<<<<

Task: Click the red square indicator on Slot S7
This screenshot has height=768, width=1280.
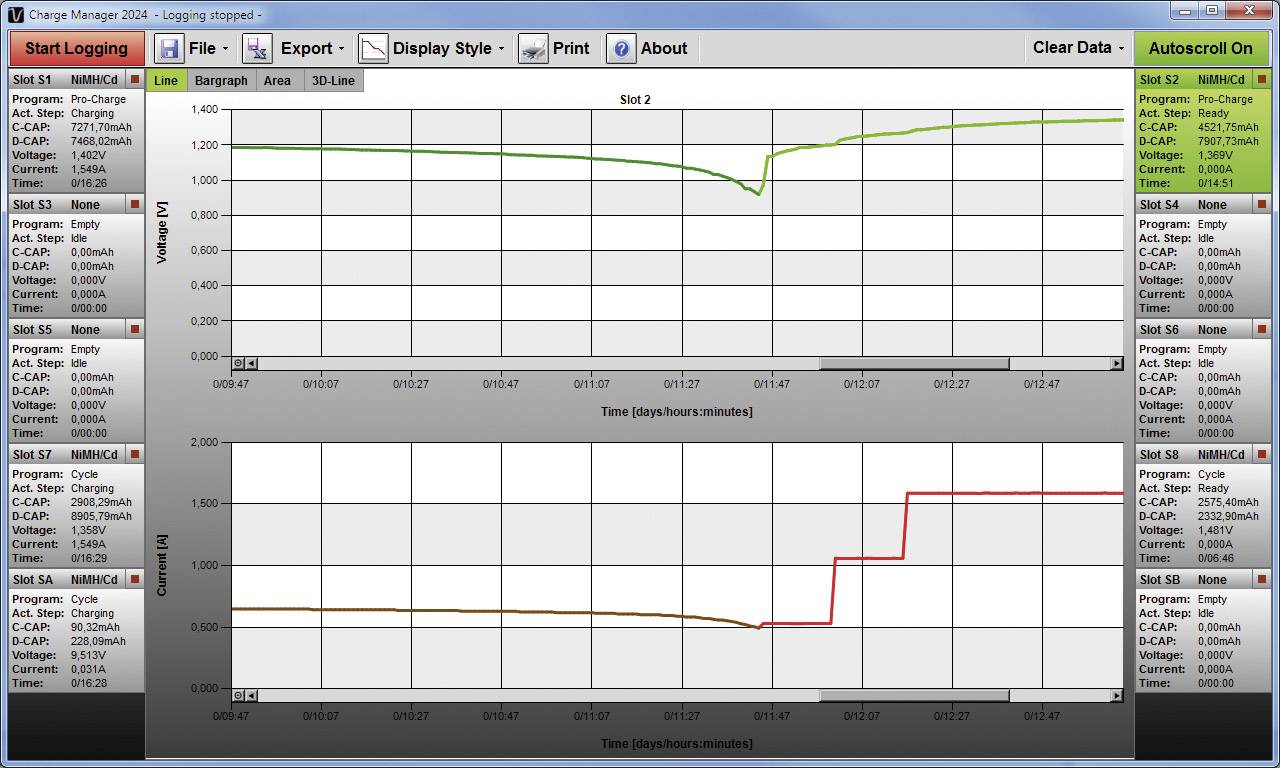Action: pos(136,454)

>>>>
<<<<

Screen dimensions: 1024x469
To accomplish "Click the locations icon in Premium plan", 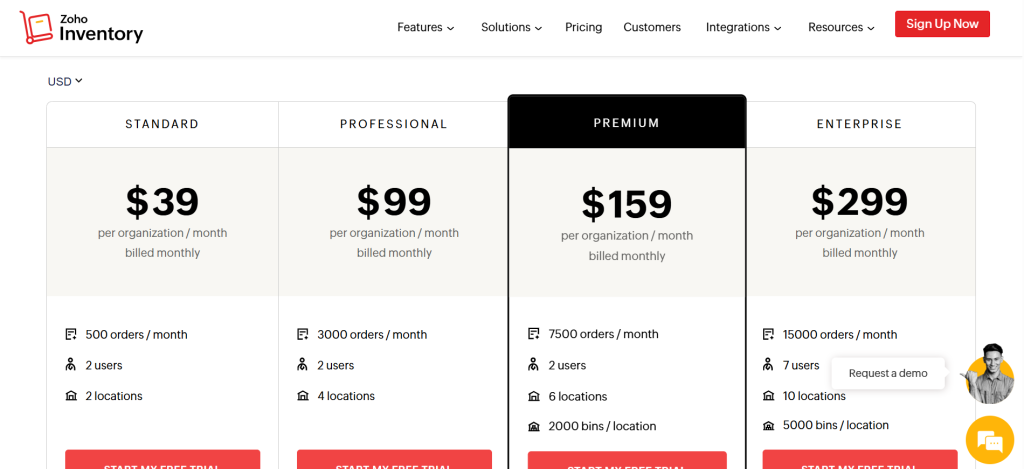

>>>>
<<<<

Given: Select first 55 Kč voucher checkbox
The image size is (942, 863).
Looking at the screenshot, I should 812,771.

>>>>

Range to copy from the listing above: the line containing "Screen dimensions: 1024x469" down to the line containing "the locations icon", both included. Reproduce it exactly, minus the pictures, and add nothing.

EXPECTED ANSWER:
Screen dimensions: 1024x469
To accomplish "Click the locations icon in Premium plan", 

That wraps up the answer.